Honestly, Jeremiah, Lamentations was a long and tough slog. Jeremiah is a challenge book in itself, full of judgment, sorrow, destruction, and only glimpses of hope. The commentary runs just over five hundred pages of text which, read a chapter a day, takes months to work through. However, patiently listening together to Jeremiah and Lamentations will produce perseverance and hope. Reading Jeremiah with the Reformers was an exercise in reading with suffering, broken sinners and seeing the gospel in the places of darkness. Over and over again, Jeremiah forced the Reformers to confront their hearers with the dangers and destructive nature of sin, its violation of our covenantal relationship with God, and the hopelessness of our situation apart from Christ. Every glimpse of grace in Jeremiah was an opportunity to show forth the gospel to a people who, like us, were desperately in need of the Good News. The warnings of Jeremiah are meant to awaken us to our sin, and the promises of restoration for Jerusalem and Judah point to Christ’s kingdom. As Heinrich Bullinger comments, “these things have been fulfilled spiritually through the peace and security prepared for us by Christ, and these things will be fulfilled more liberally in our souls and bodies on the last day” (318). Even Jeremiah’s anguish as a prophet speak to the difficulties of the pastoral life, as Philipp Melanchthon said, “Through their trials true prophets taste the sufferings of Christ, which the attacks on Jeremiah also signify” (110-111). Reading Jeremiah, Lamentations opens our eyes and ears to the gospel, calls us to repentance, and sets our feet on the way of the cross.

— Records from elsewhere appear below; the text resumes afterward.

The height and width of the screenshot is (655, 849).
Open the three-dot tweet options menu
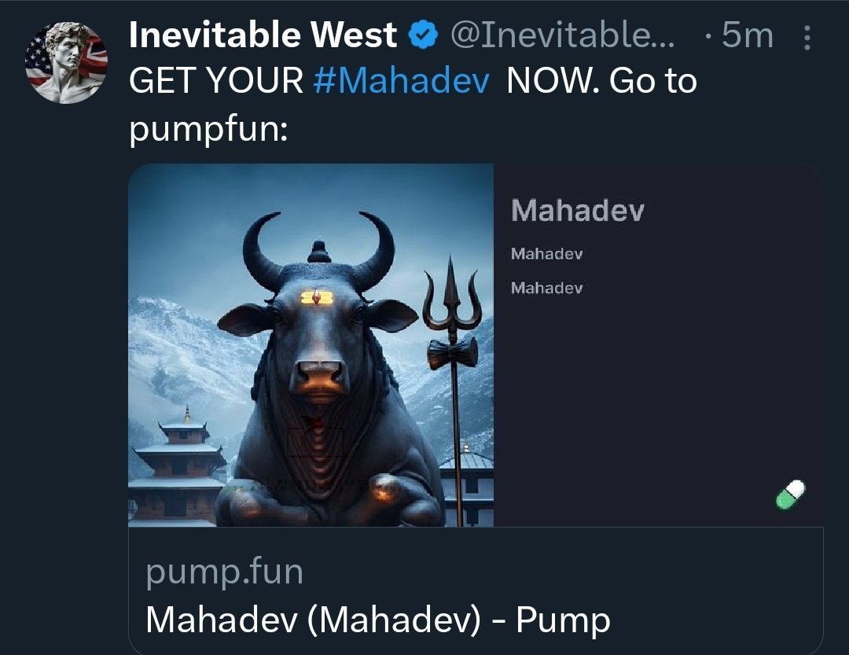click(807, 38)
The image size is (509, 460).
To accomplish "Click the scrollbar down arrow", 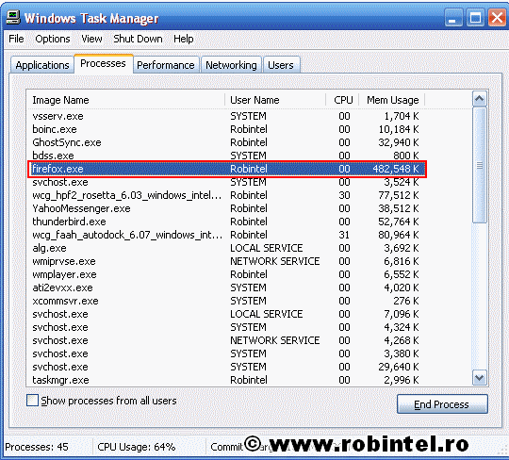I will pyautogui.click(x=480, y=378).
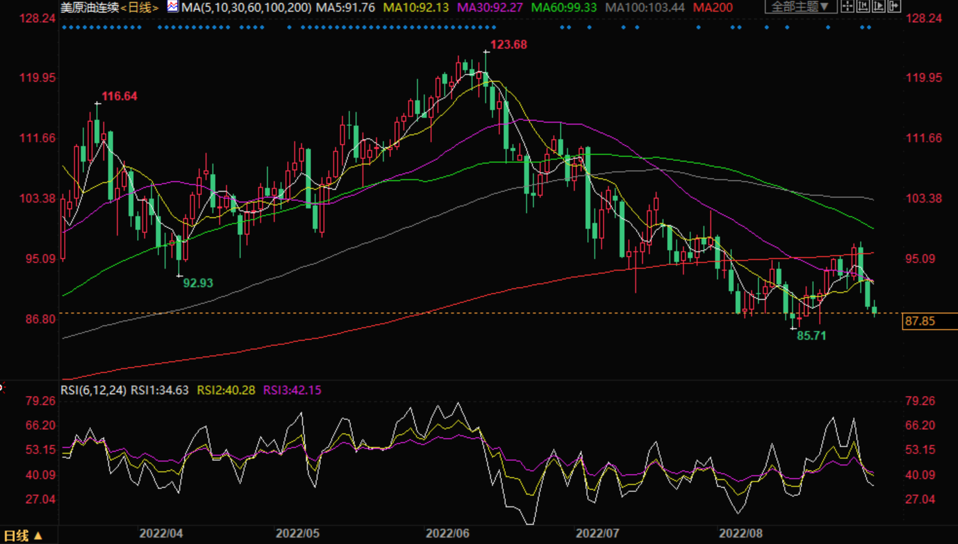Viewport: 958px width, 544px height.
Task: Select the MA200 legend label
Action: pyautogui.click(x=712, y=8)
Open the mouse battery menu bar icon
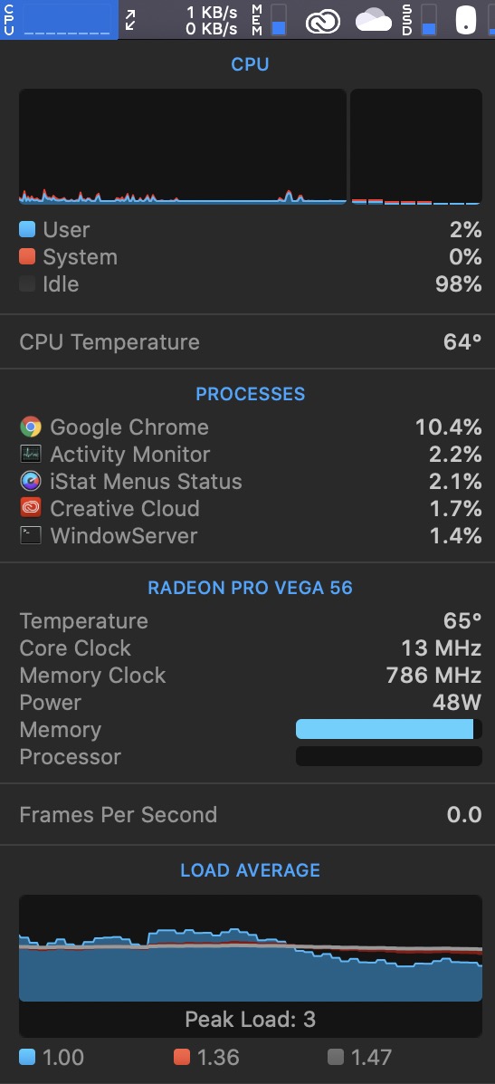The image size is (495, 1084). tap(466, 20)
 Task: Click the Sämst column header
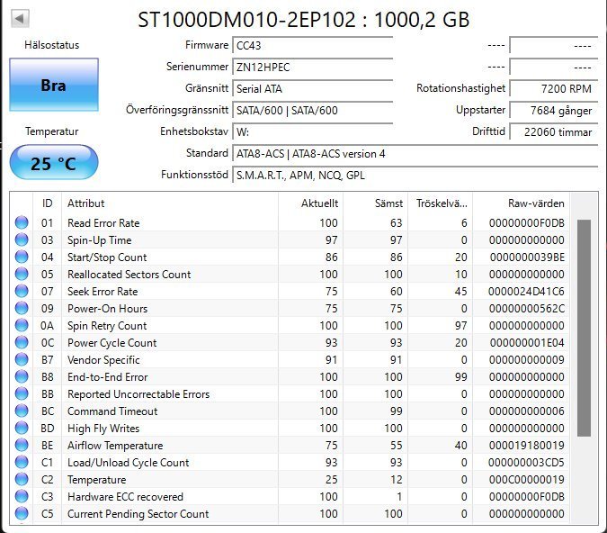(388, 203)
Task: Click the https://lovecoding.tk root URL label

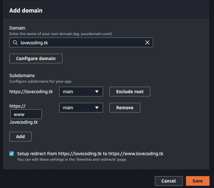Action: [31, 92]
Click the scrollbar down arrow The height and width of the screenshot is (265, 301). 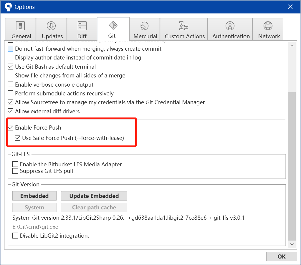click(292, 244)
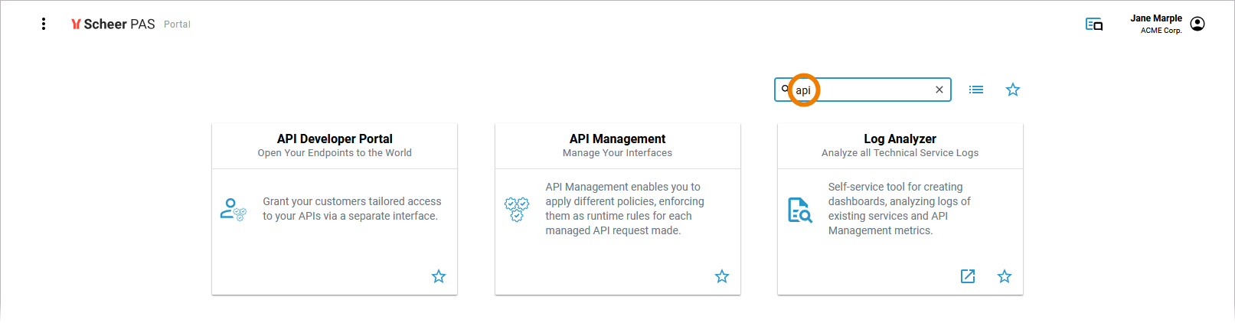This screenshot has width=1235, height=323.
Task: Mark Log Analyzer as favorite
Action: (1005, 276)
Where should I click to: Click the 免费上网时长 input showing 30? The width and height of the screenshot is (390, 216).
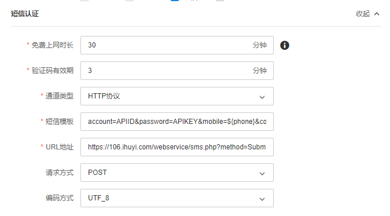tap(177, 45)

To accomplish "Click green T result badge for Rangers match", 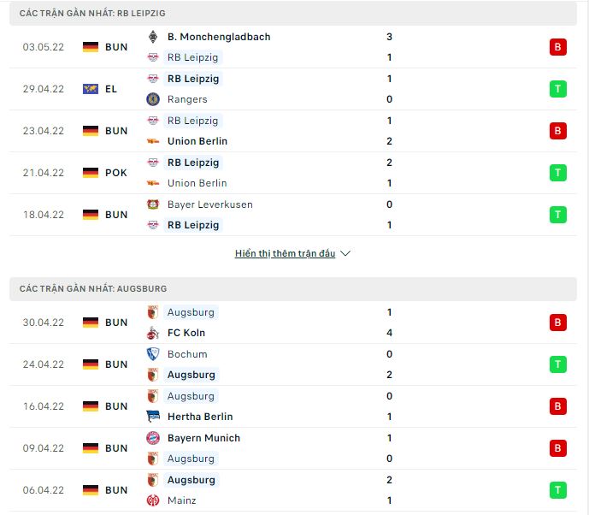I will [x=558, y=89].
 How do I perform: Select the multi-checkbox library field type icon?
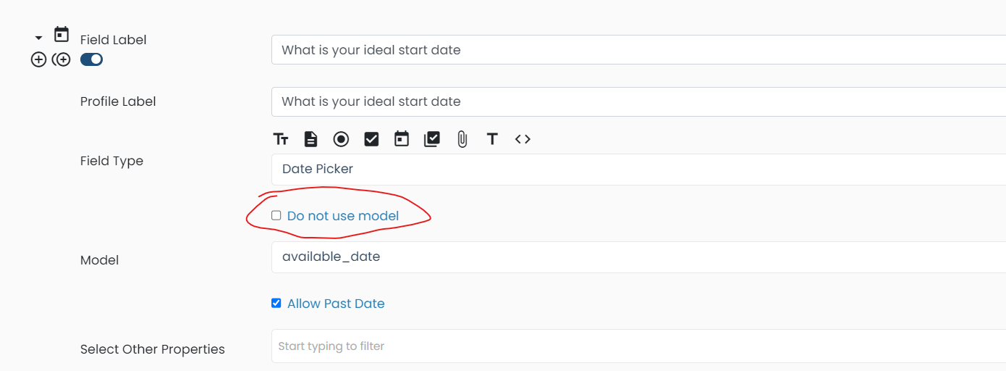432,139
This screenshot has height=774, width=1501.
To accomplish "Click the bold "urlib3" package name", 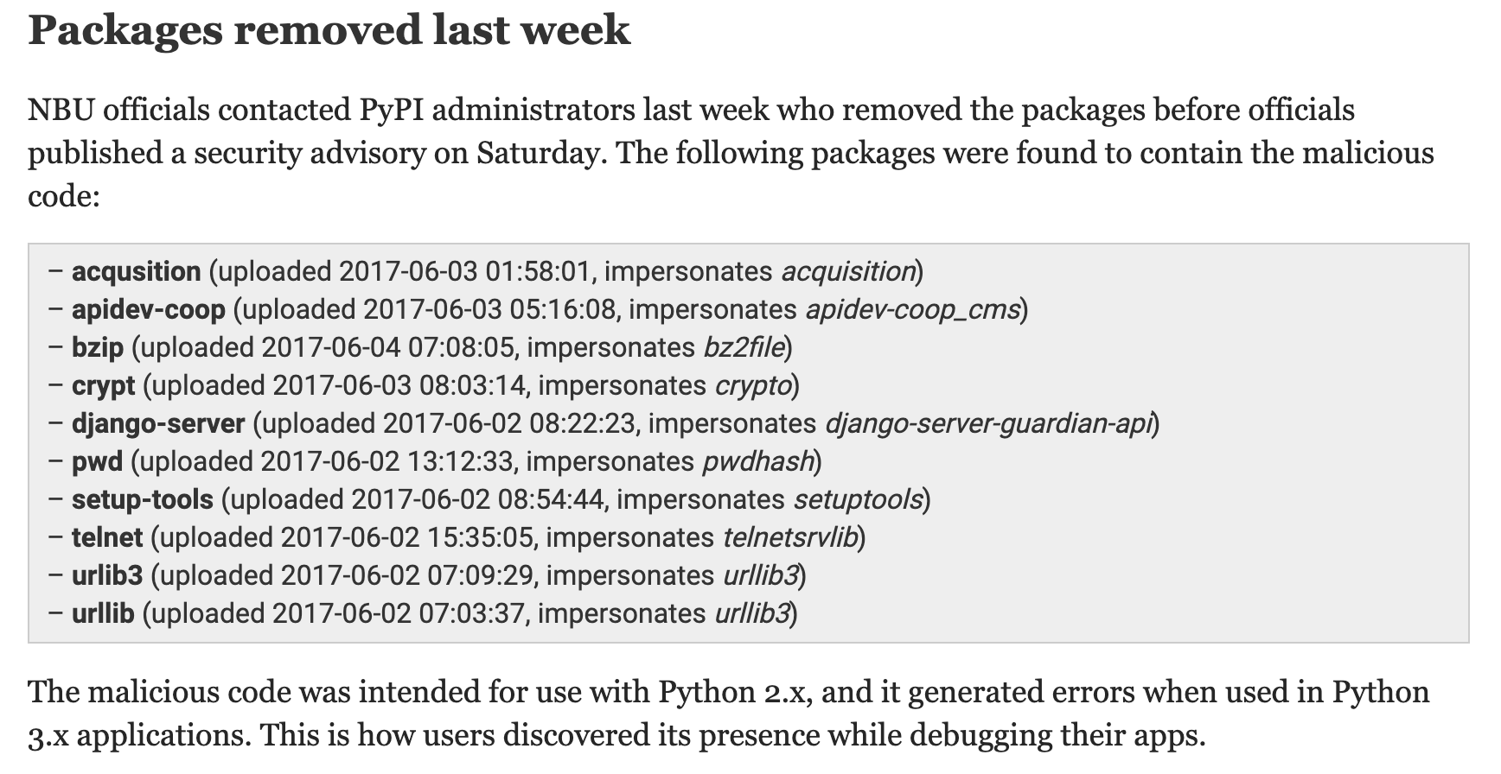I will point(107,575).
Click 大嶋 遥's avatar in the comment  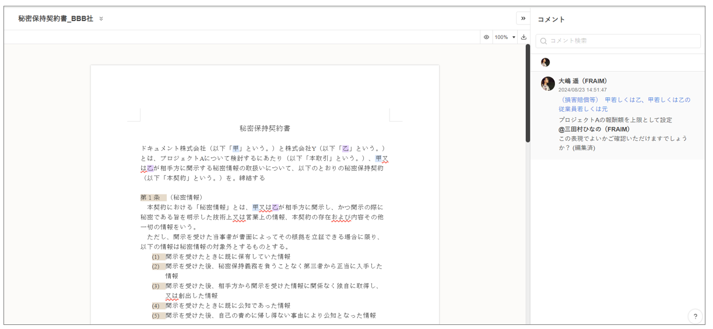(x=547, y=84)
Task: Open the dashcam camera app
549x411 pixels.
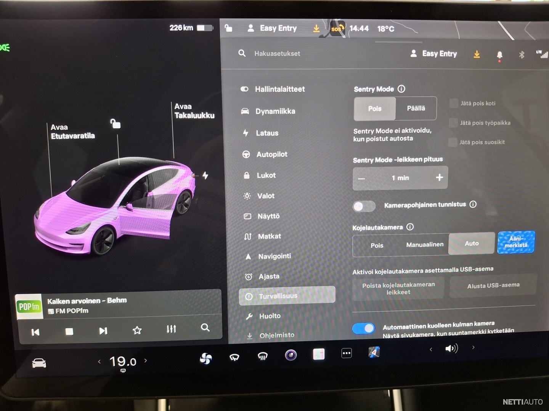Action: tap(291, 355)
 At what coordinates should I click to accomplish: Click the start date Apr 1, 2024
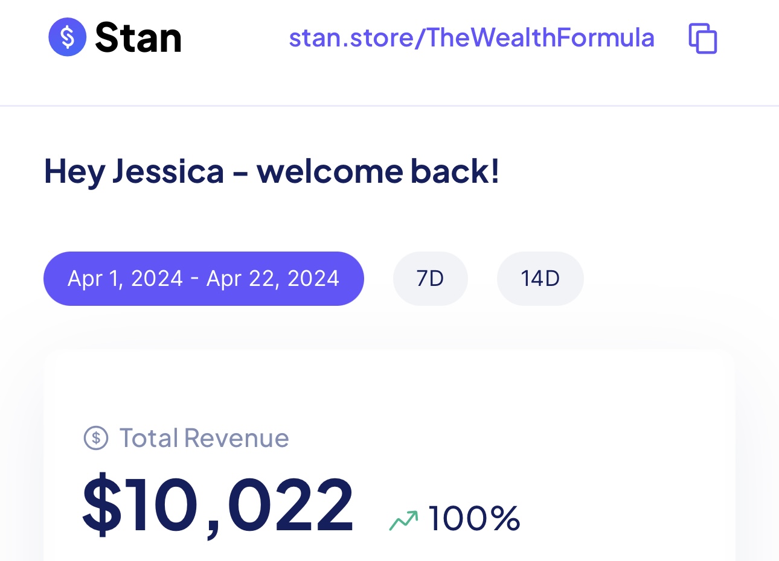125,279
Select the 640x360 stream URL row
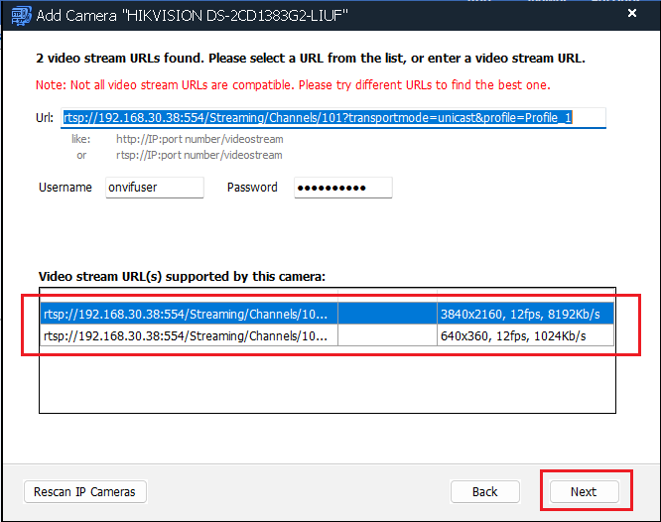 tap(189, 336)
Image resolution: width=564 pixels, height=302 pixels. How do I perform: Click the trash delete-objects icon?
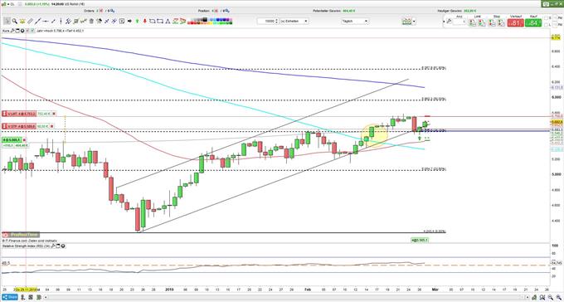91,22
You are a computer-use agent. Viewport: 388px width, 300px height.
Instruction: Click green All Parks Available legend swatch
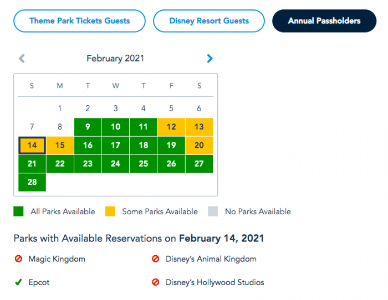(x=18, y=211)
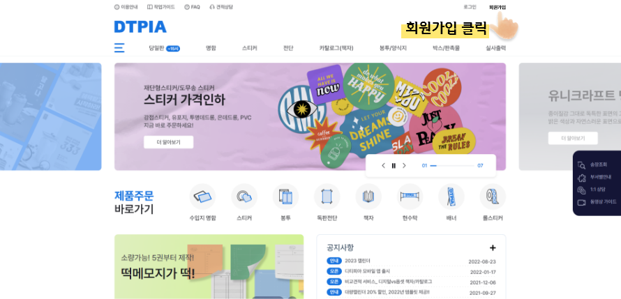This screenshot has width=621, height=299.
Task: Go to the previous banner slide
Action: 383,166
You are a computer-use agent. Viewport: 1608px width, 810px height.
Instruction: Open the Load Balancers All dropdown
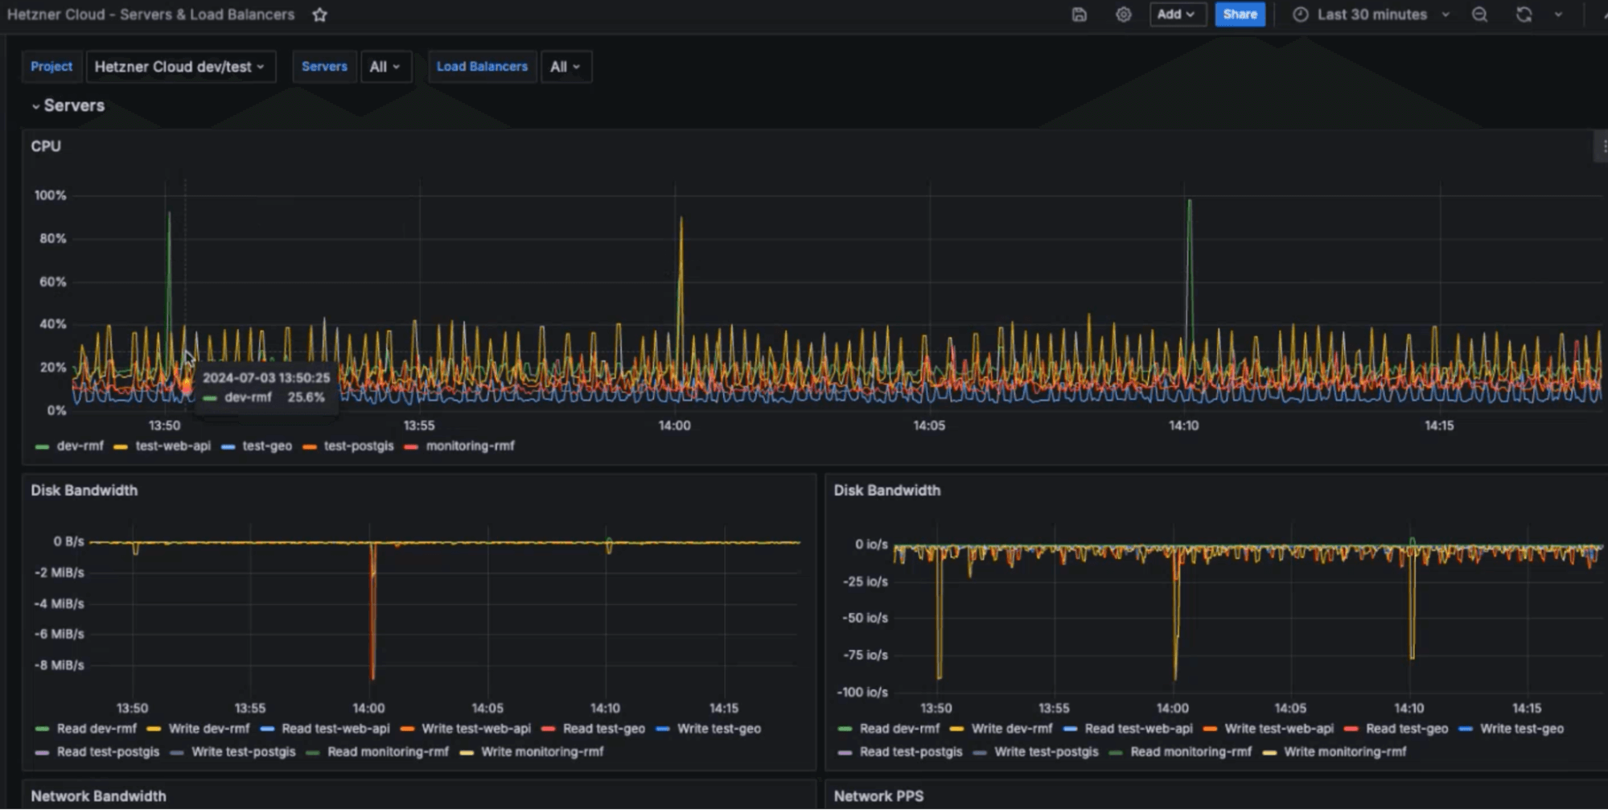565,67
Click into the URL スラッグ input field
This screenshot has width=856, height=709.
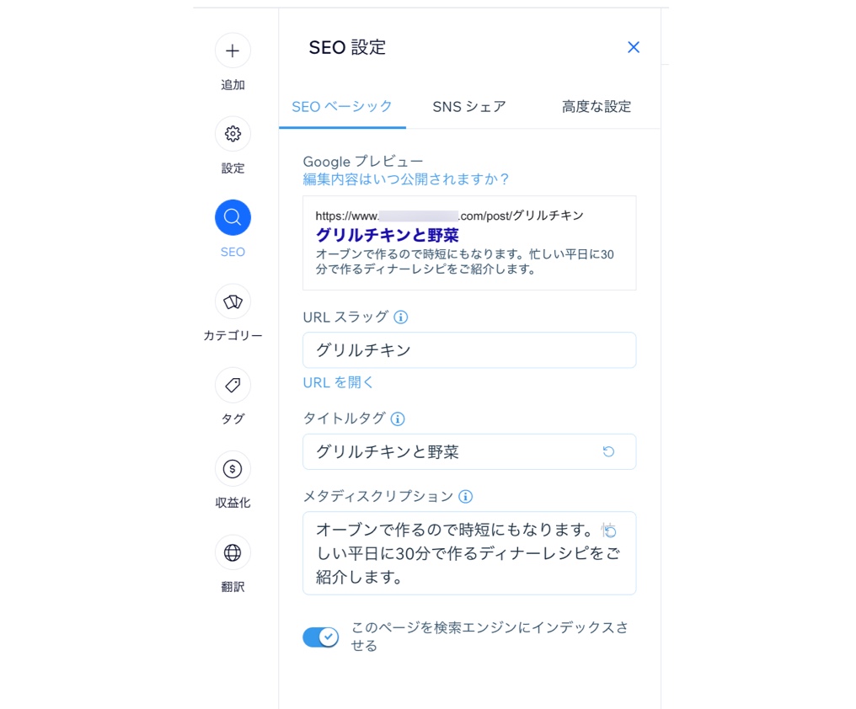pyautogui.click(x=468, y=350)
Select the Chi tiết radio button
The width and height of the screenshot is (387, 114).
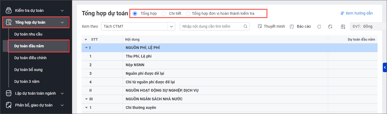[x=164, y=13]
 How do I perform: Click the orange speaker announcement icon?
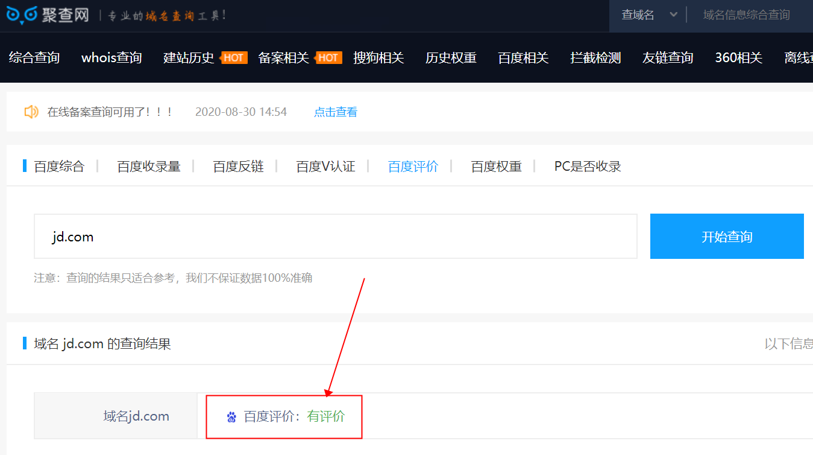click(x=31, y=111)
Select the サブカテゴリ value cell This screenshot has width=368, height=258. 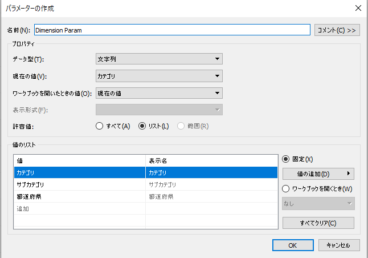pyautogui.click(x=80, y=184)
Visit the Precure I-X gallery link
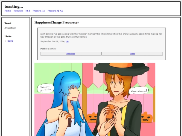182x136 pixels. click(39, 11)
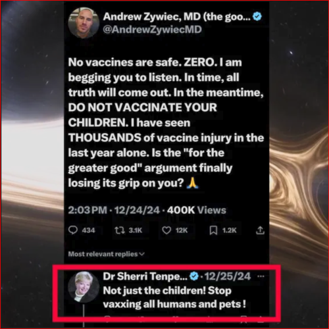View the 400K Views analytics

197,210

In reading Jeremiah, Lamentations we are forced to deal, not simply with the text of Jeremiah and Lamentations, but with the God who speaks through them. The Reformers believed that God speaks through the ancient prophecies of Jeremiah into the church today, and this belief suffused every word they wrote about the book. For them, a commentary could never simply give information, but it should help us do what Hebrews commands, “Therefore, since we are surrounded by such a great cloud of witnesses, let us throw off everything that hinders and the sin that so easily entangles. And let us run with perseverance the race marked out for us, fixing our eyes on Jesus, the pioneer and perfecto of our faith” (Hebrews 12:1-2). For the reformers, a commentary should fix our eyes upon Jesus, clothed in his Gospel. Jeremiah, Lamentations does just that.